- Reports Q4 2018 results on Thursday, January 24, after the market close
- Revenue Expectation: $19.01 billion
- EPS Expectation: $1.22
Intel’s (NASDAQ:INTC) Q4 earnings release, due out later today, should prove that the world’s largest chipmaker is well positioned to withstand a major demand slowdown, an event that would decimate most of its competitors. The company’s diversified production lines—which churn out chips for the largest tech companies, to be used in a broad array of devices including personal computers and smartphones—could help the semiconductor giant report that 2018 was, ironically, one of its best years.

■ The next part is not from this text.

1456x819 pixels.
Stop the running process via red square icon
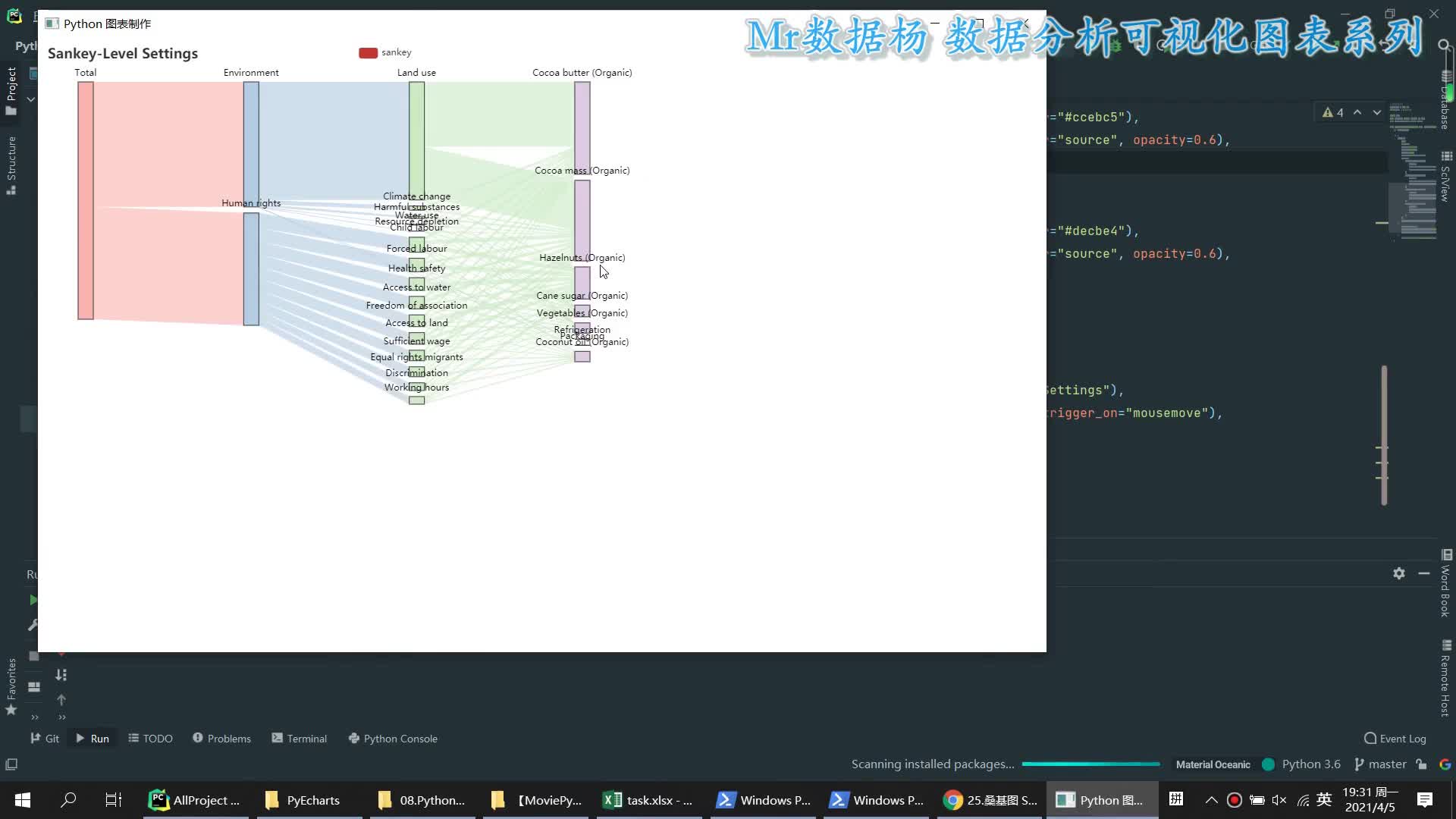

During the past quarter, Intel has focused on higher-priced products for PCs and servers, at a time when demand from smartphone makers declined. That strategy is likely to help Intel report a 12 percent gain in revenue, to $19.01 billion, and earnings per share of $1.22, up 13 percent, for the fourth quarter, according to analysts’ average estimates.
INTC Weekly 2016-2019
Intel’s dominant position in the industry, which is facing a cyclical downturn, also pushed its stock to outperform competitor shares during the past six months. In fact, Intel has been one of the best performers in the sector since it reported Q3 earnings on October 25, for the quarter that ended in September. Since then, shares have gained about 13 percent.
Still, the key question for investors and analysts going forward is, can Intel sustain this outperformance in 2019? We believe this year will be a tough one for the industry, including Intel, and investors should trim their expectations.
The bull run in chip stocks over the past few years was fueled by new areas of the digital economy, such as the exploding use of smartphones, cloud computing, huge investment in data centers by the world’s largest tech companies and the use of chips for cryptocurrency mining. Indeed, the demand for memory chips was so strong that Intel rivals Nvidia (NASDAQ:NVDA) and Advanced Micro Devices (NASDAQ:AMD) saw their share prices skyrocket.
But that scenario is rapidly changing. Demand from smartphone makers reached a peak for this cycle and has begun to tail off. That slowdown has already hit many Intel competitors hard. As the environment worsens, it will be difficult for Intel to continue bucking the trend.
As well, if the current global economic uncertainty persists and the U.S. and China fail to resolve their trade dispute, we don’t see companies such as Google (NASDAQ:GOOGL) and Amazon (NASDAQ:AMZN), some of the world’s biggest technology buyers, allocating more cash this year for their data centers or cloud computing needs.
On the PC side, the production shortage that has helped keep chip prices high in 2018 is likely to ease, in part because Intel boosted its capital spending late last year to add more capacity. Demand for PCs is also slowing. Global shipments fell 4 percent year-over-year during the fourth quarter following two quarters of growth, according to Gartner.
Besides these cyclic factors, Intel is also facing a tough competitive environment. Chipmaking is an industry which thrives on producing the smallest, most efficient and powerful chips in the highest volumes. Intel’s biggest competitive threat right now is coming from Taiwan Semiconductor Manufacturing (NYSE:TSM), which is quickly gaining market share.
At one point during the past quarter, TSM even surpassed Intel in market cap, though that’s since reversed. As well, Amazon, the biggest cloud-computing company, recently announced it will be using a chip made by Taiwan Semiconductor in its first in-house server processor.
Given these threats, we don’t see Intel shares reaching another peak in 2019. Nevertheless the stock remains our favorite pick in the industry.
Its wide moat and massive R&D spending continue to support the case for Intel. With its cash-cow PC business intact and a solid dividend yield of about 2.49 percent, Intel shares, priced at $47.94 as of yesterday’s close, make the stock a good buy-and-hold candidate. However, we think a good entry point for long-term investors would be below $40 per share.